**AIM OF THE EXERCISE**.
State how many lines of the records contain the word "width". Reply with the number alone.
* BEGIN RECORD LIST *
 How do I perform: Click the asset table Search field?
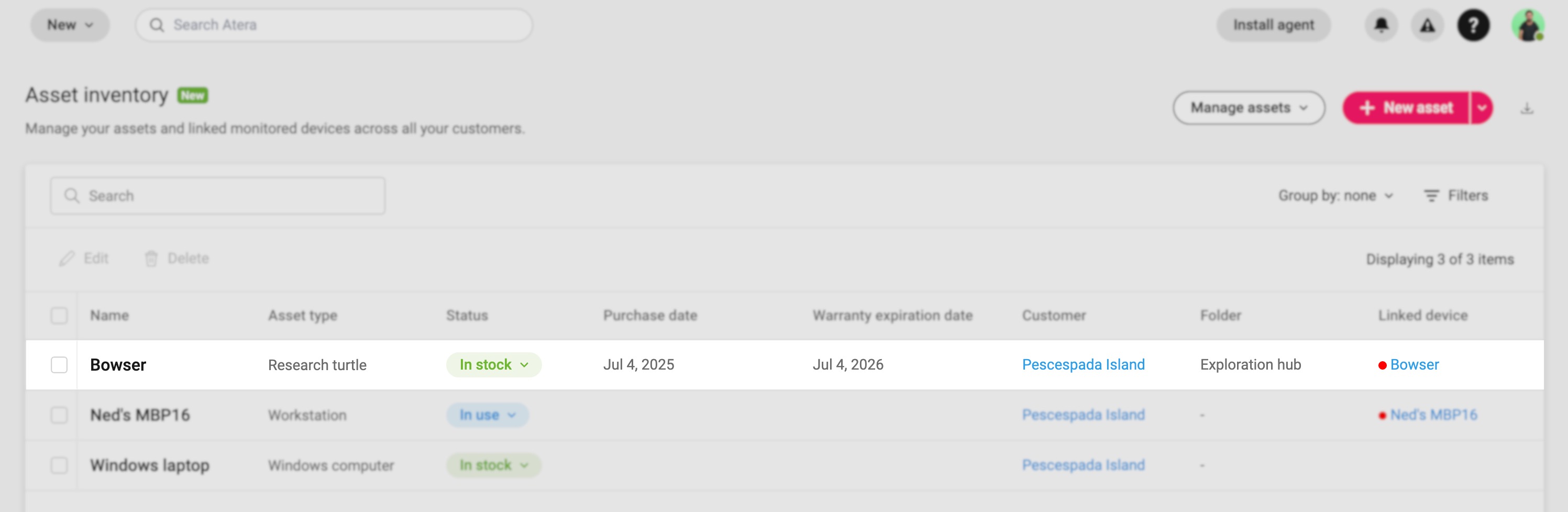click(x=217, y=195)
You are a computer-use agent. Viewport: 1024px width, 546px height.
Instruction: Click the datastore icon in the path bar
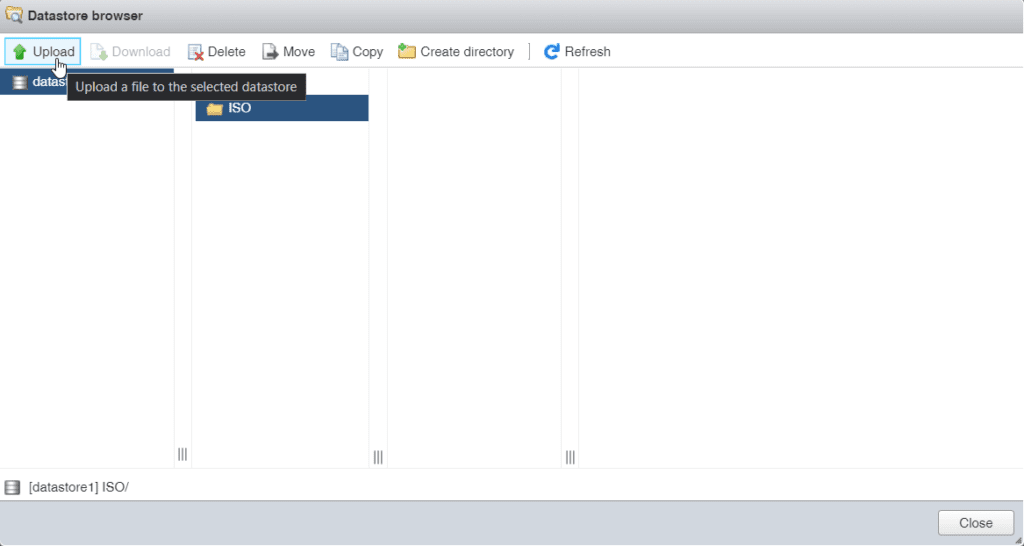click(x=12, y=487)
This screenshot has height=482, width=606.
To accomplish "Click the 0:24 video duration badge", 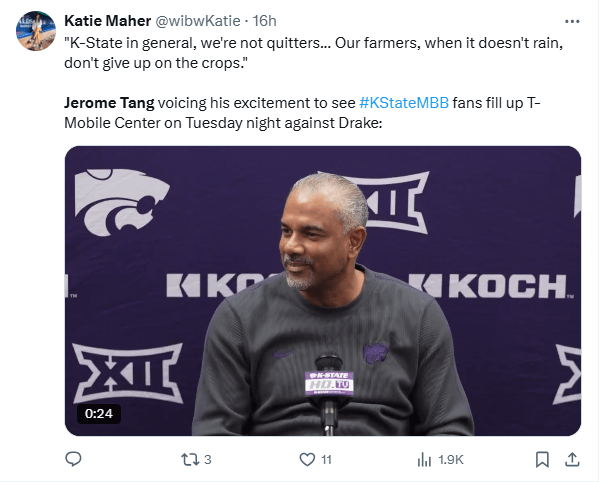I will [x=98, y=413].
* END RECORD LIST *
**COMPLETE OUTPUT**.
2